Quanto ao direito à saúde, Favoreau e Philip acenam com uma clara evolução da jurisprudência do Conselho Constitucional: num primeiro momento (decisão de 15 de Janeiro de 1975), invocou o princípio previsto no preâmbulo e o considerou como parte integrante do Direito Positivo; posteriormente (decisão de 18 de Janeiro de 1978), aceitou apenas examinar se uma lei colide com o direito à saúde; e, recentemente (decisão de Janeiro de 1991), reconheceu o direito à proteção da saúde tal qual enunciado no referido Preâmbulo.

Especificamente em relação à concretização dos direitos sociais, em regra, o Conselho de Estado não tem reconhecido nas normas que os contemplam uma densidade normativa suficientemente forte a ponto de serem considerados verdadeiros direitos subjetivos. O Conselho de Estado teve oportunidade de afirmar que o "direito à ajuda social constitui, acima de tudo, uma declaração de princípio", não gerando direitos subjetivos. Por essa razão, não seria conveniente confiar o seu respeito a um organismo de natureza jurisdicional, cujo fim precípuo é o de aplicar as regras jurídicas.

A doutrina, no entanto, acena com a evolução desse entendimento, que importaria, no exemplo mencionado, no reforço do caráter jurídico da ajuda social aos desfavorecidos (passagem da assistência ao efetivo direito à ajuda social), permitindo a tomada de consciência de que os quadros jurídicos tradicionais sofreram uma mudança de natureza. Essa apreensão da realidade, requisito indispensável à integração da norma, seria realizada pelos órgãos jurisdicionais, não importando em qualquer mácula ao princípio da separação dos poderes.

Apesar disso, a extensão indefinida do Estado Providência jamais poderá ser assegurada. Dois fatores contribuem de forma decisiva para essa retração dos direitos prestacionais: a "crise econômica generalizada", que inviabiliza o atendimento de todas as necessidades individuais e a "crise ideológica", sob a forma de dúvidas quanto à solidariedade anônima e à igualdade como finalidade social, o que dificulta a integração da norma pelos órgãos jurisdicionais.

5.3. Princípios Diretores

No que concerne aos princípios diretores, cuja imperatividade decorre de seu caráter normativo, traduzem o "reconhecimento da idéia de solidariedade, de justiça social, de igualdade factual e de complementaridade entre as liberdades individuais e suas condições sociais", veiculando parâmetros essenciais que, como vimos em relação aos mandados constitucionais endereçados ao legislador, devem ser necessariamente observados por todos os órgãos estatais em suas respectivas esferas de atuação.

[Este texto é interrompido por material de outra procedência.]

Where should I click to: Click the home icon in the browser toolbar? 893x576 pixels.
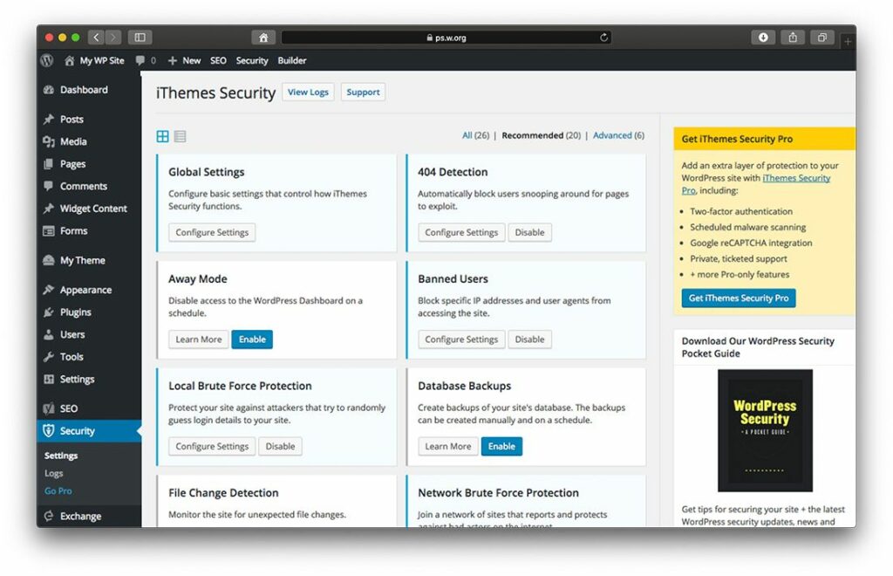(x=262, y=38)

A maior fluidez que ostentam, que advém de sua estrutura principiológica e da não indicação de uma diretriz específica a ser seguida, lhes confere uma densidade normativa inferior aos mandados constitucionais.

Ainda que, a priori, ostente a forma de princípio diretor ou de mandado endereçado ao legislador, o respeito à dignidade humana pode transmudar-se em direito subjetivo quando, à luz do caso concreto, se mostrarem imprescindíveis determinadas prestações que se encontrem ao abrigo de um quadro axiológico já sedimentado no grupamento. Nesses casos, será possível exigir um facere estatal para atender a um rol mínimo de direitos.